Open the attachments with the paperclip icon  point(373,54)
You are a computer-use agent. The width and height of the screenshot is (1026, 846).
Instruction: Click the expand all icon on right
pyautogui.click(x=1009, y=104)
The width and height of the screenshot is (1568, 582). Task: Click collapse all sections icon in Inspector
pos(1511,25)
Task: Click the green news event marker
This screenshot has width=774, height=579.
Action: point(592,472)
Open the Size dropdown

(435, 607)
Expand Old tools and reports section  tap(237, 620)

------

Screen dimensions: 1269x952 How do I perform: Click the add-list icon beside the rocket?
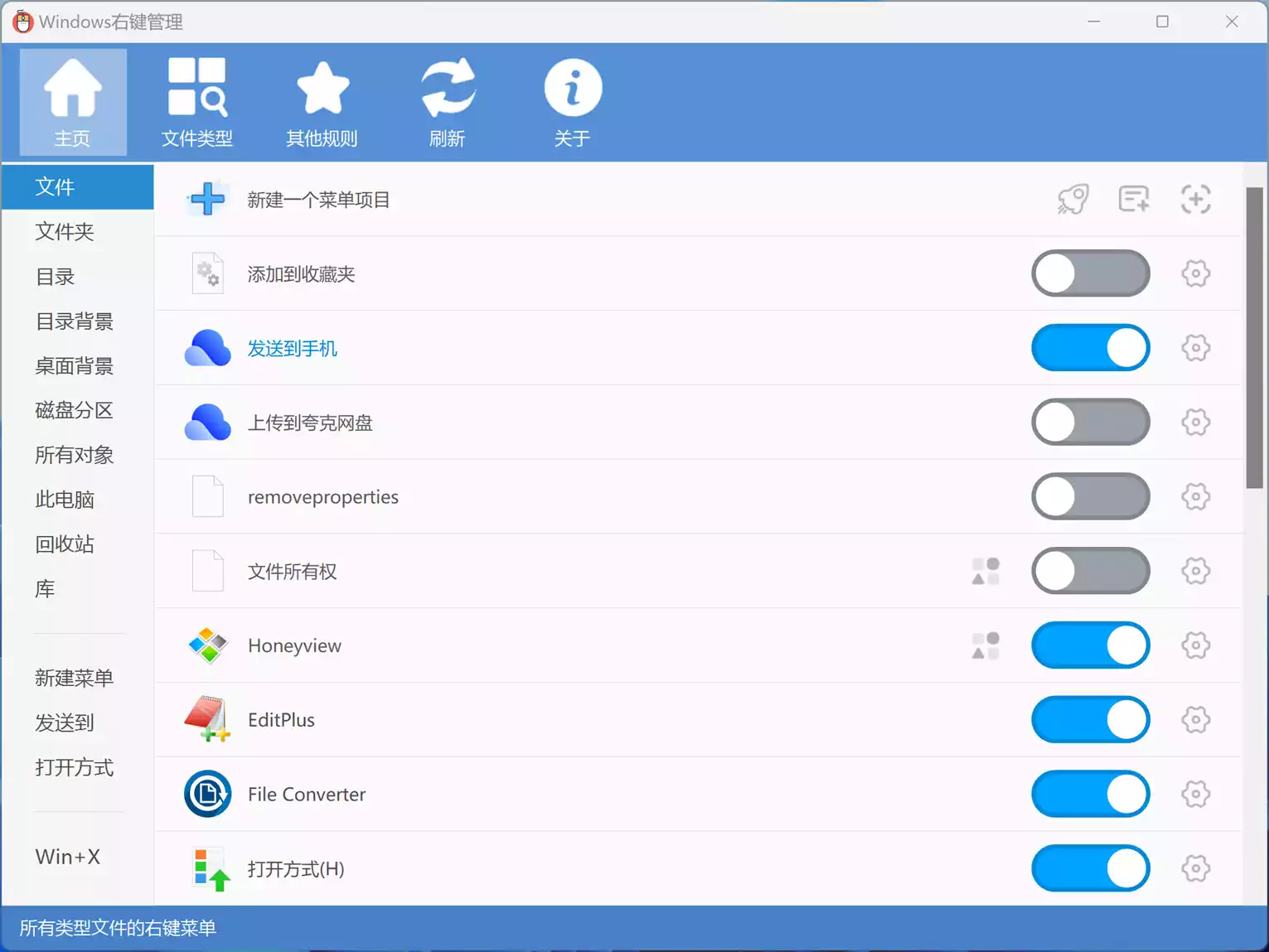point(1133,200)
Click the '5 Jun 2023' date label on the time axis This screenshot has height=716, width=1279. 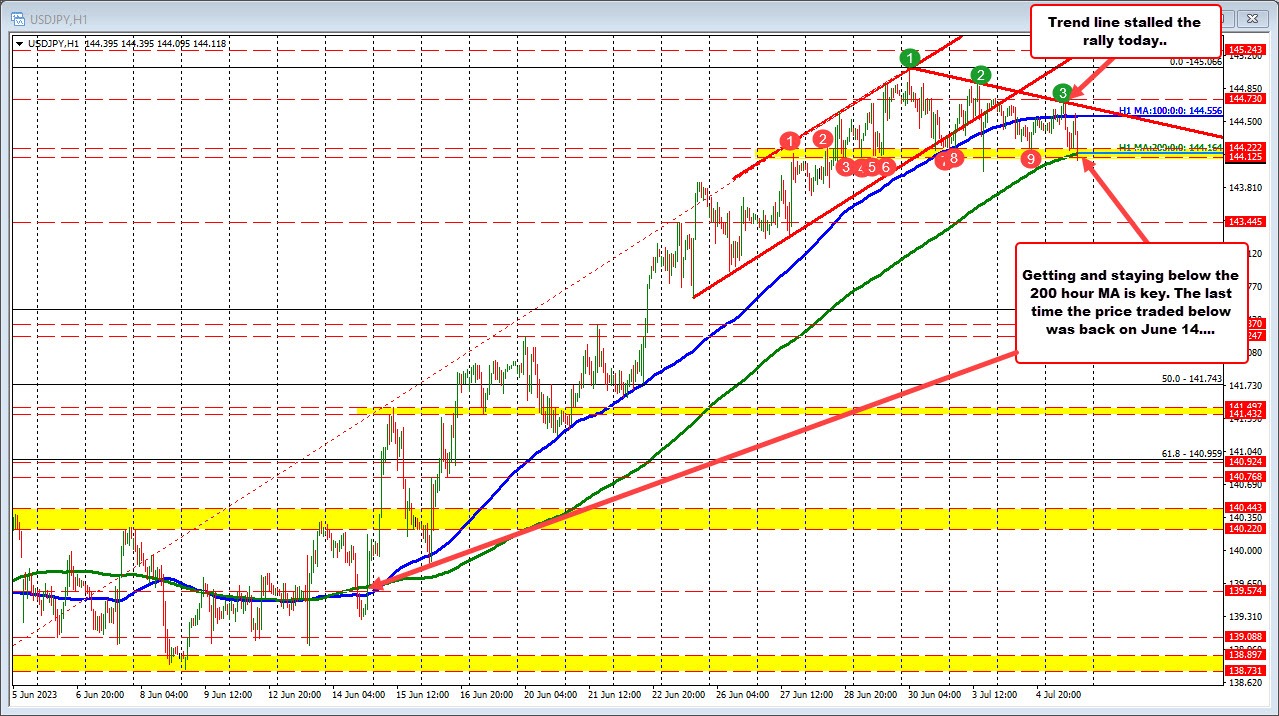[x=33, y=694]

------

Starting at the line above that holds "Open the attachments" and ending at the line that holds "Expand Old tools", transcribe each line exactly and include no other lines.

Open the attachments with the paperclip icon  point(373,54)
You are a computer-use agent. The width and height of the screenshot is (1026, 846).
Instruction: Click the expand all icon on right
pyautogui.click(x=1009, y=104)
The width and height of the screenshot is (1568, 582). Task: Click collapse all sections icon in Inspector
pos(1511,25)
Task: Click the green news event marker
This screenshot has width=774, height=579.
Action: point(592,472)
Open the Size dropdown

(435, 607)
Expand Old tools and reports section  tap(237, 620)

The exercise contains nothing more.